= Aim of the task =
Every entry is to be written out word for word.

(Beginning of Data records)

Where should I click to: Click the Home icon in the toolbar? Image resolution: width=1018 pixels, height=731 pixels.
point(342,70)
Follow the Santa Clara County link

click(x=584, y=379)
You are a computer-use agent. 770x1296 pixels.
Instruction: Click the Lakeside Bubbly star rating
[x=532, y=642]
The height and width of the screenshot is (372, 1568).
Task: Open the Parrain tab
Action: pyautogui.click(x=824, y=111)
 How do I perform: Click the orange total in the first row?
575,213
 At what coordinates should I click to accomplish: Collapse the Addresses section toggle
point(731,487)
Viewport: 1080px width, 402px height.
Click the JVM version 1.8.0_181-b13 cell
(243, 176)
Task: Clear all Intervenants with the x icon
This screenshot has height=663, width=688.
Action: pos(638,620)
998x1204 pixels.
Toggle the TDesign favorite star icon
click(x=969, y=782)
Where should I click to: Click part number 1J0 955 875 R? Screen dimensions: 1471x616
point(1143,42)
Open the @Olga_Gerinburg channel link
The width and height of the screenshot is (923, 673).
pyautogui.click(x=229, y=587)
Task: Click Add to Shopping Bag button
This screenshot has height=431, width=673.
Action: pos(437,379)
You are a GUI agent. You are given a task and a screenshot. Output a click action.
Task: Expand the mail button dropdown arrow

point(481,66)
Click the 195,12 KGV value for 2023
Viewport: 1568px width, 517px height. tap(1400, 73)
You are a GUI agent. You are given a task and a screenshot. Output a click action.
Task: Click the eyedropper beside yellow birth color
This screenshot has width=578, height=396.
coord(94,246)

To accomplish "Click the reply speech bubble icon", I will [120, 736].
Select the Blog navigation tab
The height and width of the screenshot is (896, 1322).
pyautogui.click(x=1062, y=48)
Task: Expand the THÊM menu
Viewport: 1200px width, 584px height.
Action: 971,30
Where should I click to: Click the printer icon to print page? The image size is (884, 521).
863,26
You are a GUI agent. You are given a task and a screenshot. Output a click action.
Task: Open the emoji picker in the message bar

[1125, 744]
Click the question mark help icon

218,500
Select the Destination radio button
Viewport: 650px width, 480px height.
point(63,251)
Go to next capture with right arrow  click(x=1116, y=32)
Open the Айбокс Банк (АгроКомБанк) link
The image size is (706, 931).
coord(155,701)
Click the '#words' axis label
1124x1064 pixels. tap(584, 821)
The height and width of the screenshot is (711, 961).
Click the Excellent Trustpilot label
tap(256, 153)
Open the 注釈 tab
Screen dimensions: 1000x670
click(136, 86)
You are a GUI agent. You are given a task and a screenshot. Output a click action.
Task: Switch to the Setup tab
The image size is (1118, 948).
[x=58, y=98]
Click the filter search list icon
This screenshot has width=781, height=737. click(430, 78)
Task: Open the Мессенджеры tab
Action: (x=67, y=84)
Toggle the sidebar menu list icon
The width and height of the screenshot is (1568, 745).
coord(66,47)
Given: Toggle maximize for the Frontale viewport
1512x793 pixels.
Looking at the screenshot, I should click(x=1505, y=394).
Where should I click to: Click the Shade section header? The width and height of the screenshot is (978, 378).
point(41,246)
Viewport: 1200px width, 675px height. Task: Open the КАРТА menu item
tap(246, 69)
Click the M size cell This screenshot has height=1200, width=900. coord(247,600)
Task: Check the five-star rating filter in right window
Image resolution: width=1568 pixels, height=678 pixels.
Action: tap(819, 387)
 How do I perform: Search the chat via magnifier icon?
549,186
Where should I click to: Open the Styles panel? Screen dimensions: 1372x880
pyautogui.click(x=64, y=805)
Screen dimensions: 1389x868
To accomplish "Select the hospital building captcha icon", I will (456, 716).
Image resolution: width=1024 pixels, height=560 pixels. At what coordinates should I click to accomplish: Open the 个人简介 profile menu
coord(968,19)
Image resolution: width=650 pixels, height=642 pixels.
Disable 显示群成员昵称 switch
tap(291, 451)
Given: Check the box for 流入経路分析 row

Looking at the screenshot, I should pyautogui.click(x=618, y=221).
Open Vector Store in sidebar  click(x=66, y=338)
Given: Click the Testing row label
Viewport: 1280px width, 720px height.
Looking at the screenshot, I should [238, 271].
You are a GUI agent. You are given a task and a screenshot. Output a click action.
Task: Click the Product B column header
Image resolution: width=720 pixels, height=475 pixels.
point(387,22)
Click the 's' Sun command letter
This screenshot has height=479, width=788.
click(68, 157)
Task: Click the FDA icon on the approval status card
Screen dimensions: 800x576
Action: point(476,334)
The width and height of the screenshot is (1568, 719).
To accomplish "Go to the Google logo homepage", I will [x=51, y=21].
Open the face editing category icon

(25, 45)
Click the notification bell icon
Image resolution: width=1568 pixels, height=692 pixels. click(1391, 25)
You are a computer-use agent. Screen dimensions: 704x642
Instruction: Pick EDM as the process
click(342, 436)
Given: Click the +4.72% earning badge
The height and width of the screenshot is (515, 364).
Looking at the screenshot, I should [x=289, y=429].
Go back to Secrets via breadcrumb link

(End of Data records)

= Answer to this problem =
Where should I click to: Click the Home icon in the toolbar? Image resolution: width=1018 pixels, height=731 pixels.
point(342,70)
Follow the Santa Clara County link

click(x=584, y=379)
You are a computer-use agent. 770x1296 pixels.
Instruction: Click the Lakeside Bubbly star rating
[x=532, y=642]
The height and width of the screenshot is (372, 1568).
Task: Open the Parrain tab
Action: pyautogui.click(x=824, y=111)
 How do I perform: Click the orange total in the first row?
575,213
 At what coordinates should I click to accomplish: Collapse the Addresses section toggle
point(731,487)
Viewport: 1080px width, 402px height.
Click the JVM version 1.8.0_181-b13 cell
(243, 176)
Task: Clear all Intervenants with the x icon
This screenshot has height=663, width=688.
Action: pos(638,620)
998x1204 pixels.
Toggle the TDesign favorite star icon
click(x=969, y=782)
Where should I click to: Click part number 1J0 955 875 R? Screen dimensions: 1471x616
point(1143,42)
Open the @Olga_Gerinburg channel link
The width and height of the screenshot is (923, 673).
pyautogui.click(x=229, y=587)
Task: Click Add to Shopping Bag button
This screenshot has height=431, width=673.
Action: pos(437,379)
You are a GUI agent. You are given a task and a screenshot. Output a click action.
Task: Expand the mail button dropdown arrow

point(481,66)
Click the 195,12 KGV value for 2023
Viewport: 1568px width, 517px height. tap(1400, 73)
You are a GUI agent. You are given a task and a screenshot. Output a click action.
Task: Click the eyedropper beside yellow birth color
This screenshot has width=578, height=396.
coord(94,246)

To accomplish "Click the reply speech bubble icon", I will [120, 736].
Select the Blog navigation tab
The height and width of the screenshot is (896, 1322).
pyautogui.click(x=1062, y=48)
Task: Expand the THÊM menu
Viewport: 1200px width, 584px height.
Action: 971,30
Where should I click to: Click the printer icon to print page? The image size is (884, 521).
863,26
You are a GUI agent. You are given a task and a screenshot. Output a click action.
Task: Open the emoji picker in the message bar

[1125, 744]
Click the question mark help icon

218,500
Select the Destination radio button
Viewport: 650px width, 480px height.
point(63,251)
Go to next capture with right arrow  click(x=1116, y=32)
Open the Айбокс Банк (АгроКомБанк) link
The image size is (706, 931).
coord(155,701)
Click the '#words' axis label
1124x1064 pixels. tap(584, 821)
The height and width of the screenshot is (711, 961).
Click the Excellent Trustpilot label
tap(256, 153)
Open the 注釈 tab
Screen dimensions: 1000x670
click(136, 86)
You are a GUI agent. You are given a task and a screenshot. Output a click action.
Task: Switch to the Setup tab
The image size is (1118, 948).
[x=58, y=98]
Click the filter search list icon
This screenshot has width=781, height=737. click(430, 78)
Task: Open the Мессенджеры tab
Action: (x=67, y=84)
Toggle the sidebar menu list icon
The width and height of the screenshot is (1568, 745).
coord(66,47)
Given: Toggle maximize for the Frontale viewport
1512x793 pixels.
Looking at the screenshot, I should click(x=1505, y=394).
Where should I click to: Click the Shade section header? The width and height of the screenshot is (978, 378).
point(41,246)
Viewport: 1200px width, 675px height. Task: Open the КАРТА menu item
tap(246, 69)
Click the M size cell This screenshot has height=1200, width=900. coord(247,600)
Task: Check the five-star rating filter in right window
Image resolution: width=1568 pixels, height=678 pixels.
Action: tap(819, 387)
 How do I perform: Search the chat via magnifier icon?
549,186
Where should I click to: Open the Styles panel? Screen dimensions: 1372x880
pyautogui.click(x=64, y=805)
Screen dimensions: 1389x868
To accomplish "Select the hospital building captcha icon", I will (456, 716).
Image resolution: width=1024 pixels, height=560 pixels. At what coordinates should I click to accomplish: Open the 个人简介 profile menu
coord(968,19)
Image resolution: width=650 pixels, height=642 pixels.
Disable 显示群成员昵称 switch
tap(291, 451)
Given: Check the box for 流入経路分析 row

Looking at the screenshot, I should pyautogui.click(x=618, y=221).
Open Vector Store in sidebar  click(x=66, y=338)
Given: Click the Testing row label
Viewport: 1280px width, 720px height.
Looking at the screenshot, I should [238, 271].
You are a GUI agent. You are given a task and a screenshot. Output a click action.
Task: Click the Product B column header
Image resolution: width=720 pixels, height=475 pixels.
point(387,22)
Click the 's' Sun command letter
This screenshot has height=479, width=788.
click(68, 157)
Task: Click the FDA icon on the approval status card
Screen dimensions: 800x576
Action: point(476,334)
The width and height of the screenshot is (1568, 719).
To accomplish "Go to the Google logo homepage", I will [x=51, y=21].
Open the face editing category icon

(25, 45)
Click the notification bell icon
Image resolution: width=1568 pixels, height=692 pixels. click(1391, 25)
You are a computer-use agent. Screen dimensions: 704x642
Instruction: Pick EDM as the process
click(342, 436)
Given: Click the +4.72% earning badge
The height and width of the screenshot is (515, 364).
Looking at the screenshot, I should [x=289, y=429].
Go back to Secrets via breadcrumb link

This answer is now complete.